- EXERCISE PROMPT -
Begin at the line below that has "Given: Edit the Phone label field". Stop after the line that has "The image size is (768, 457).", repeating each line exactly and leaving out the pictures.

Source data
+ + +

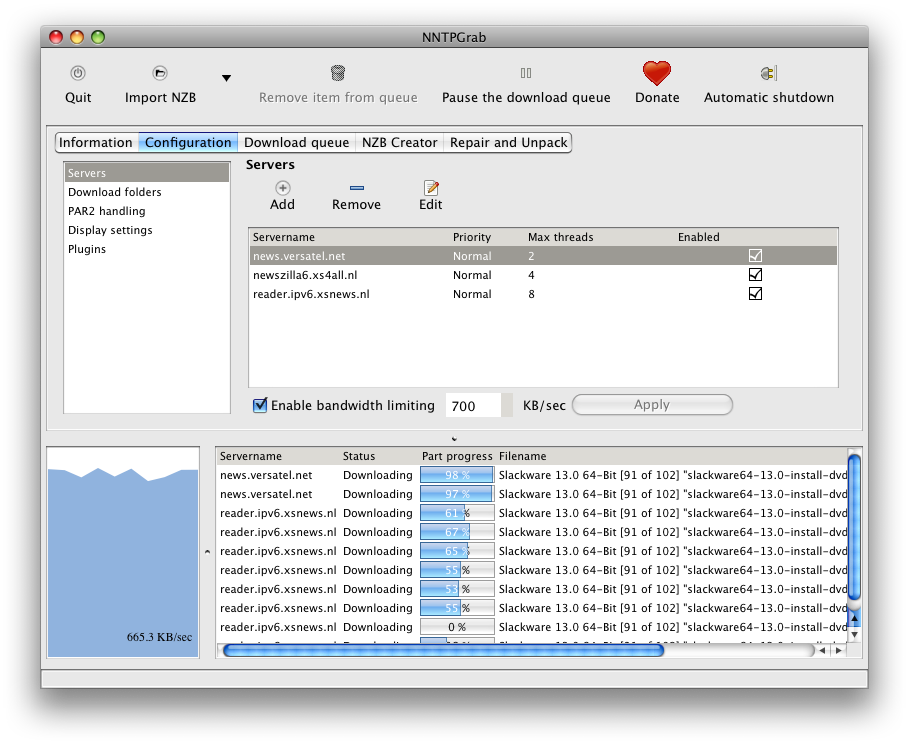This screenshot has height=744, width=909.
Task: Click the Pause the download queue icon
Action: pos(526,73)
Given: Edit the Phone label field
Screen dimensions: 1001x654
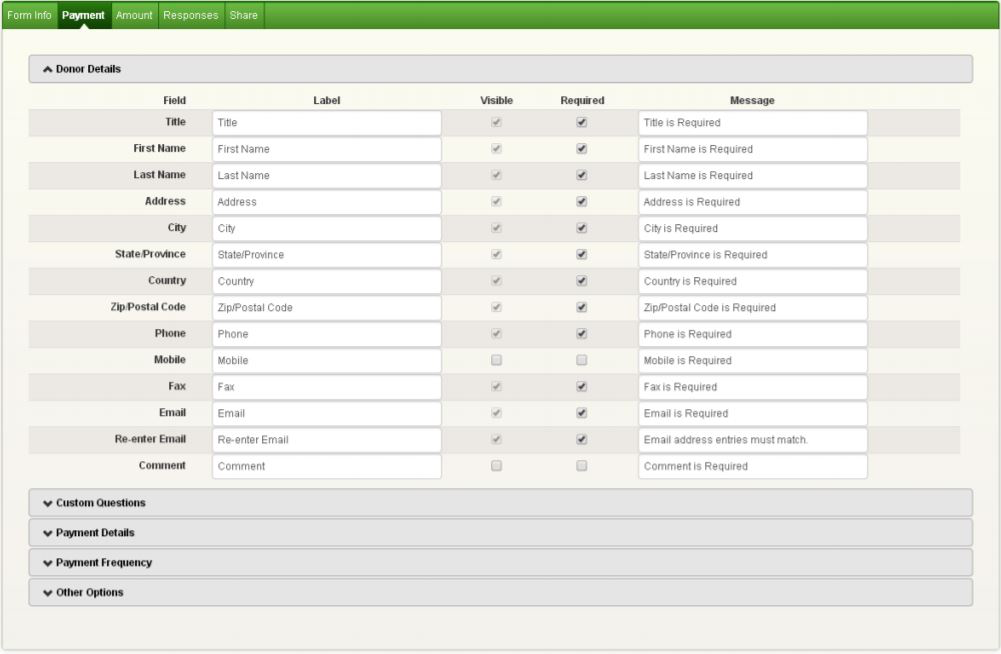Looking at the screenshot, I should click(327, 334).
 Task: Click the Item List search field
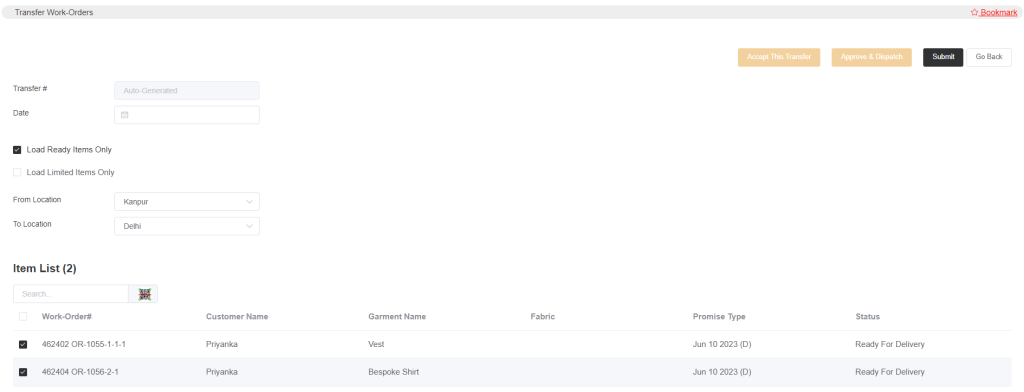[71, 294]
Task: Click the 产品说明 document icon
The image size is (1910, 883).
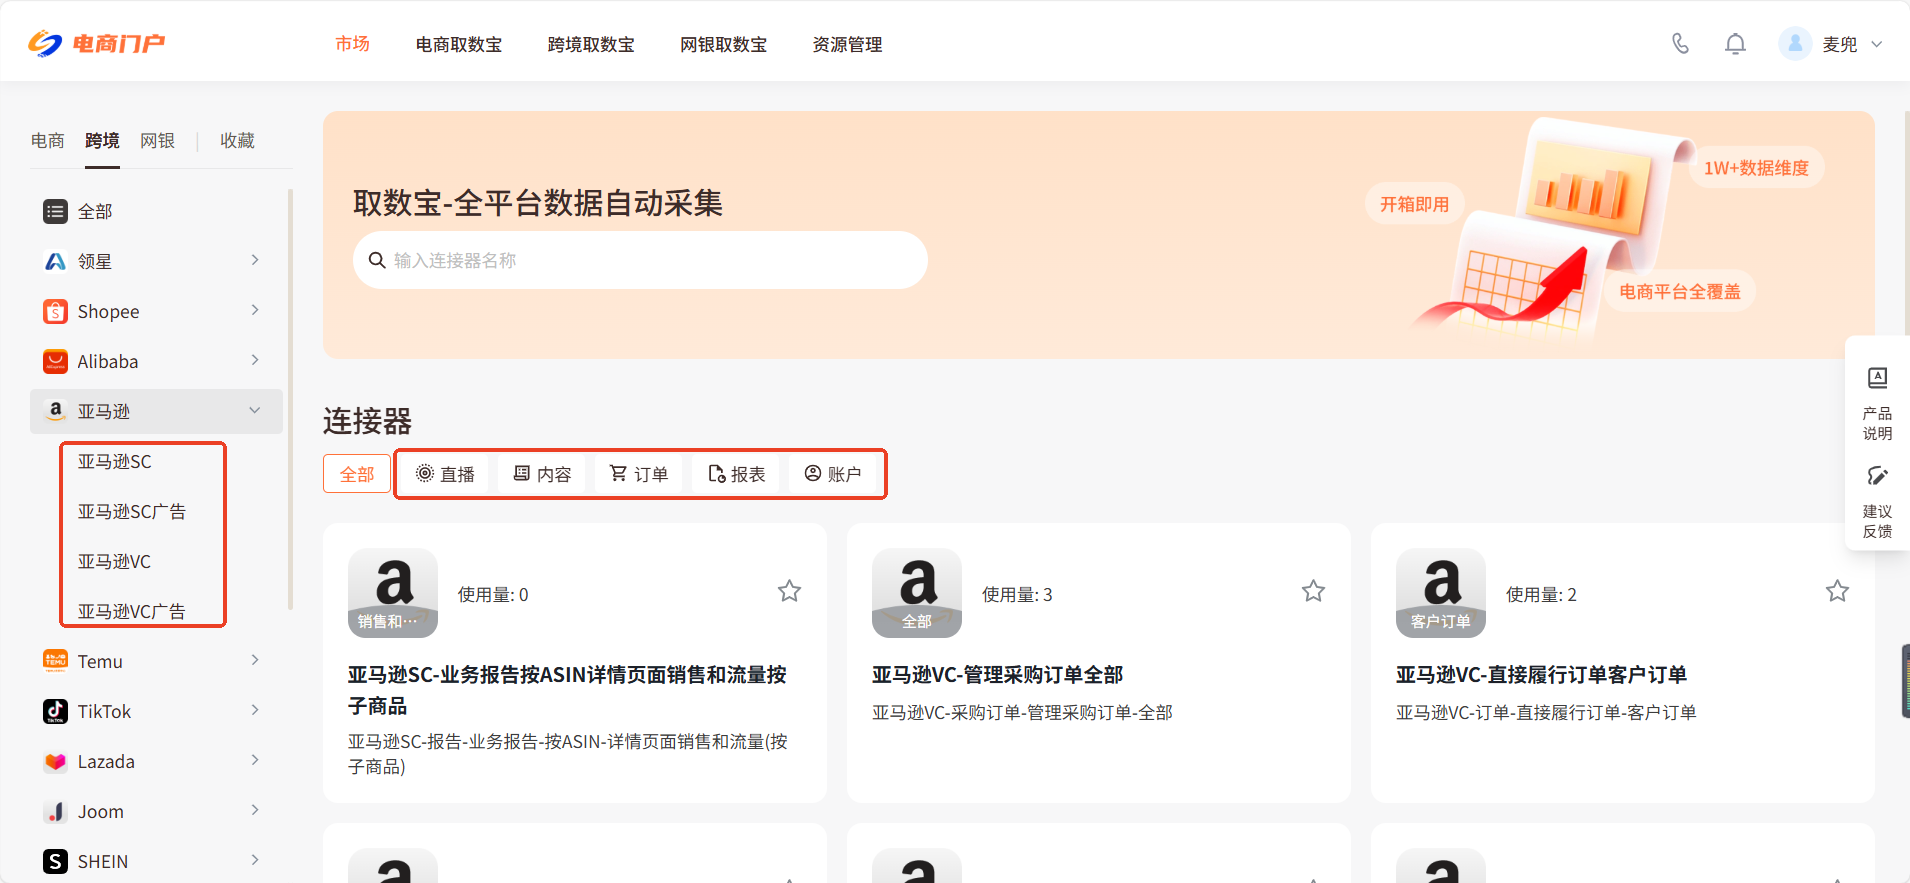Action: click(x=1877, y=378)
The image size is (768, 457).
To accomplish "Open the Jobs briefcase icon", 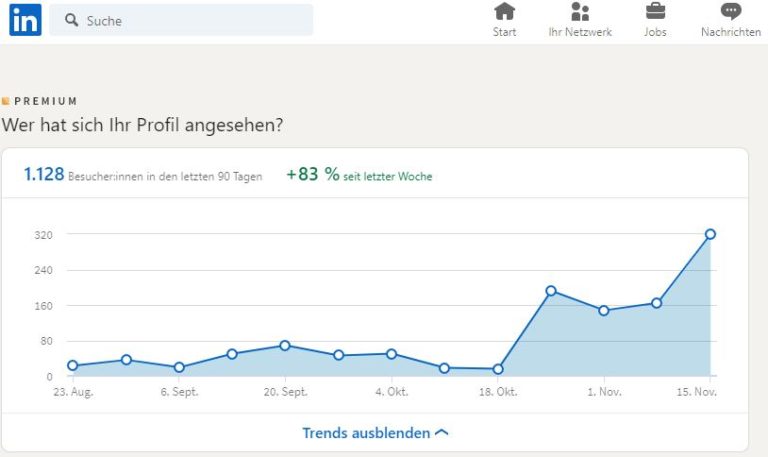I will click(656, 12).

+ + +

- ANSWER -
Given: Edit the Phone label field
Screen dimensions: 1001x654
Looking at the screenshot, I should click(327, 334).
 Task: Click the Item List search field
[71, 294]
Task: Click the 产品说明 document icon
The image size is (1910, 883).
Action: click(x=1877, y=378)
The image size is (768, 457).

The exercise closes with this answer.